Het in deze paragraaf gepresenteerde afwegingskader is ondersteunend bij het motiveren waarom welke ontwikkelingsstrategie voor een gebiedsontwikkeling of project wordt gekozen. Die keuze hangt af van de urgentie van een ontwikkeling, de mate van gewenste gemeentelijke bemoeienis en de potentie van een ontwikkeling. In de basis heeft de gemeente een publiekrechtelijke rol. De gemeente beschikt over diverse instrumenten om haar beleid voor de fysieke leefomgeving te verwezenlijken. Afhankelijk van diverse factoren kan de gemeente besluiten om door middel van inzet van haar grondbeleid in meer of mindere mate sturing te geven aan deze ontwikkelingen. Prioriteit van het te verwezenlijken beleidsdoel, het wel of niet beschikken over grond of middelen om posities te verwerven spelen hierbij een rol. In figuur 1 zijn de afwegingen op hoofdlijnen geschetst.
Figuur 1 Mate en wijze van sturing
Bij de rolkeuze op gebieds- of locatieniveau zijn verdeling van de grondposities, (financiële) capaciteit en risicoverdeling drie variabelen die richting geven aan de rolverdeling tussen gemeente en de marktpartijen. In figuur 2 wordt dit afwegingsproces uitgewerkt naar een keuze voor een aanpak.
Hoofdstuk 3 behandelt de private ontwikkeling en het daarvoor in te zetten facilitaire grondbeleid.
In hoofdstuk 4 worden de modellen concessie, publiek private samenwerking en bouwclaim beschreven. Hoofdstuk 5 behandeld het actief grondbeleid, waarvoor de grondexploitatie wordt ingezet.

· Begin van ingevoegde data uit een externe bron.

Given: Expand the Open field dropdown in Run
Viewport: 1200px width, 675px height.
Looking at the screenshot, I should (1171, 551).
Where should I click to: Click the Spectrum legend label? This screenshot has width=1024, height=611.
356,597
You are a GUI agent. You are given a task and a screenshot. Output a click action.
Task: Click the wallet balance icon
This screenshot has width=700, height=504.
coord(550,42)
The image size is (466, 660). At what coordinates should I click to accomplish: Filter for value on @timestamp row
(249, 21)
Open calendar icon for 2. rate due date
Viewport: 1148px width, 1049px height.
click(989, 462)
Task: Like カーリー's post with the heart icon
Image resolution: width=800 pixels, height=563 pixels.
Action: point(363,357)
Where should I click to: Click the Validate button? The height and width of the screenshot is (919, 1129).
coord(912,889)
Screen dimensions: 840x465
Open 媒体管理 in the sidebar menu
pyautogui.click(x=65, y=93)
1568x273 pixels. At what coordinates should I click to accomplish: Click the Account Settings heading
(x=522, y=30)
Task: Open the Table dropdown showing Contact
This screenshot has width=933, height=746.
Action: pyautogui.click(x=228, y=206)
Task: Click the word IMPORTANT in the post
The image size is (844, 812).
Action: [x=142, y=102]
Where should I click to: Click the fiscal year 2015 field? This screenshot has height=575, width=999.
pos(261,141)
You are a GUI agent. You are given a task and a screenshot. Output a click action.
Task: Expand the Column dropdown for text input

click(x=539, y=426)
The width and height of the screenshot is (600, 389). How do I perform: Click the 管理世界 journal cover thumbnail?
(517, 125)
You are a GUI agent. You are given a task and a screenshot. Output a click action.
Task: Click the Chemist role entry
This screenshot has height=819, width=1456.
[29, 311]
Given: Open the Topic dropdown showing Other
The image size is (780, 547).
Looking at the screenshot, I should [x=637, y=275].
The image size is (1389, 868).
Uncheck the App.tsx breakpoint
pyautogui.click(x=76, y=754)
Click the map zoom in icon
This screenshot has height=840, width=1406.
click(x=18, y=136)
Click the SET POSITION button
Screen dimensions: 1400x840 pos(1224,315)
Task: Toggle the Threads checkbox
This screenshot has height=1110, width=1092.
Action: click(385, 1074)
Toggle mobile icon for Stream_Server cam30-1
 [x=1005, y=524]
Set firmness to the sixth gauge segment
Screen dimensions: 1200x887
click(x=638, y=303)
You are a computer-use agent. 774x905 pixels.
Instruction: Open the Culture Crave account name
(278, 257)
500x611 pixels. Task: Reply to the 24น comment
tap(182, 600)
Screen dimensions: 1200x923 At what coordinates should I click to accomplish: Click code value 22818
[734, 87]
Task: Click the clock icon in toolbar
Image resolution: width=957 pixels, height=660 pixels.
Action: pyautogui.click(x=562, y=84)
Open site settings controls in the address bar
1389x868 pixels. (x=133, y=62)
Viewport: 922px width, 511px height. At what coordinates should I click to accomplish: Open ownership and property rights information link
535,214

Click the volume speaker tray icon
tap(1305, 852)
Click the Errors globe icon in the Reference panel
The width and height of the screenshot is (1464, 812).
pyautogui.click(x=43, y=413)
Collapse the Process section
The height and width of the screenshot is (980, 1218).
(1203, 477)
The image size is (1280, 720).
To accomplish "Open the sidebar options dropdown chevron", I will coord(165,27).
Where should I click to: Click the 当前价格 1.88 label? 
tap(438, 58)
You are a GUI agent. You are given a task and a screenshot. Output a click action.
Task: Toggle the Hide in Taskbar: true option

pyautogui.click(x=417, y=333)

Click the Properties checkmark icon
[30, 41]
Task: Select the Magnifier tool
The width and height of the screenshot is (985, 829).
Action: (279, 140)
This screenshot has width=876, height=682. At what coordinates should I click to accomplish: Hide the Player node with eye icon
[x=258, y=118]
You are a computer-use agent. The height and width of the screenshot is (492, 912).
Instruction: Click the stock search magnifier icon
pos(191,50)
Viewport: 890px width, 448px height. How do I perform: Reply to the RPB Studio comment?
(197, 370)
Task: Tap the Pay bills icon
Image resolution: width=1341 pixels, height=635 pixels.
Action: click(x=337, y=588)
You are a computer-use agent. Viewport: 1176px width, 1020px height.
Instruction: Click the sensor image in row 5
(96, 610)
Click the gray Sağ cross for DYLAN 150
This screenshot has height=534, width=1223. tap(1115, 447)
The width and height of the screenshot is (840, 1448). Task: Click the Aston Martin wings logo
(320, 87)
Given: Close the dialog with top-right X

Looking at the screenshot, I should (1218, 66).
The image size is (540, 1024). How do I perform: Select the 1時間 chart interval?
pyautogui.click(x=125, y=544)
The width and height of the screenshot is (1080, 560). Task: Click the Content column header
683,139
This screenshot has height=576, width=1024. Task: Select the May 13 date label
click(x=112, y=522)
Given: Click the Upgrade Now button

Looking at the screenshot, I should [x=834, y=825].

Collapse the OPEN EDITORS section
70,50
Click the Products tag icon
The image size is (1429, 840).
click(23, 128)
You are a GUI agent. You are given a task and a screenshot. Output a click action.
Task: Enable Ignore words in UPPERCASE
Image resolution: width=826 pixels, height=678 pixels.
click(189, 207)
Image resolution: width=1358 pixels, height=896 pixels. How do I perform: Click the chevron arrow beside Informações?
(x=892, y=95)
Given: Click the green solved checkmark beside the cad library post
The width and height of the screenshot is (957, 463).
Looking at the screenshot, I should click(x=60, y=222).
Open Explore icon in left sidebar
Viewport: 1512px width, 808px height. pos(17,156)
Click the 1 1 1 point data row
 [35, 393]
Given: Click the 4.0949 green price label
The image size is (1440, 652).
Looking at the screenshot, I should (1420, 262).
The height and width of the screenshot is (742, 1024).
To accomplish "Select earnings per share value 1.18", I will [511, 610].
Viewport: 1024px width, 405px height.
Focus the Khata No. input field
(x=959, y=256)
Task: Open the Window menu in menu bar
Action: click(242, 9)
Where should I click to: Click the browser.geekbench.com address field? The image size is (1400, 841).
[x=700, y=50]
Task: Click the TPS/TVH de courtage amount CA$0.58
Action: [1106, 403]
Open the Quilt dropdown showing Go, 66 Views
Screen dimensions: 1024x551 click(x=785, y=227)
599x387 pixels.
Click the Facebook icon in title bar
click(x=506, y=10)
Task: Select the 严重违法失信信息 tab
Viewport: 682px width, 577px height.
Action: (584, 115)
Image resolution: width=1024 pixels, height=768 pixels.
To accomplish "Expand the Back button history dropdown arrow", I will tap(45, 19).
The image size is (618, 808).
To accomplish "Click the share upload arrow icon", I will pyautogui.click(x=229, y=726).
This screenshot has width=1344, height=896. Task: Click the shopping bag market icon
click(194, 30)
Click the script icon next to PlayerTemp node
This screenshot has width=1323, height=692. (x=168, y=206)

2.5 Noodzaak ontwikkelstrategie
De Omgevingsvisie behoort een onderbouwd lange termijn wensbeeld voor Harlingen (het ‘waarom’) te beschrijven en formuleert daarbij horende oplossingsrichtingen (het ‘wat’). Voor de termijn tot 2030 beschrijven het addendum op de Woonvisie 2020-2030 en de regionale woondeal waar welke woningbouwopgave moet worden gerealiseerd. De ontbrekende schakel is nog een Ontwikkelstrategie, die zowel voor de periode tot 2030 als daarna definieert hoe de gemeenten de opgaves wil realiseren. Daarom zal het college na vaststelling van deze nota door de gemeenteraad een Ontwikkelstrategie opstellen, die beschrijft:
Het uitvoeren van zo’n Ontwikkelstrategie vraagt om het beschikbaar stellen van een voorbereidingskrediet. In samenhang met de vaststelling van de Ontwikkelstrategie door de gemeenteraad zal aan de gemeenteraad een voorstel voor beschikbaar stellen van middelen ten behoeve van de realisatie van die Ontwikkelstrategie worden aangeboden.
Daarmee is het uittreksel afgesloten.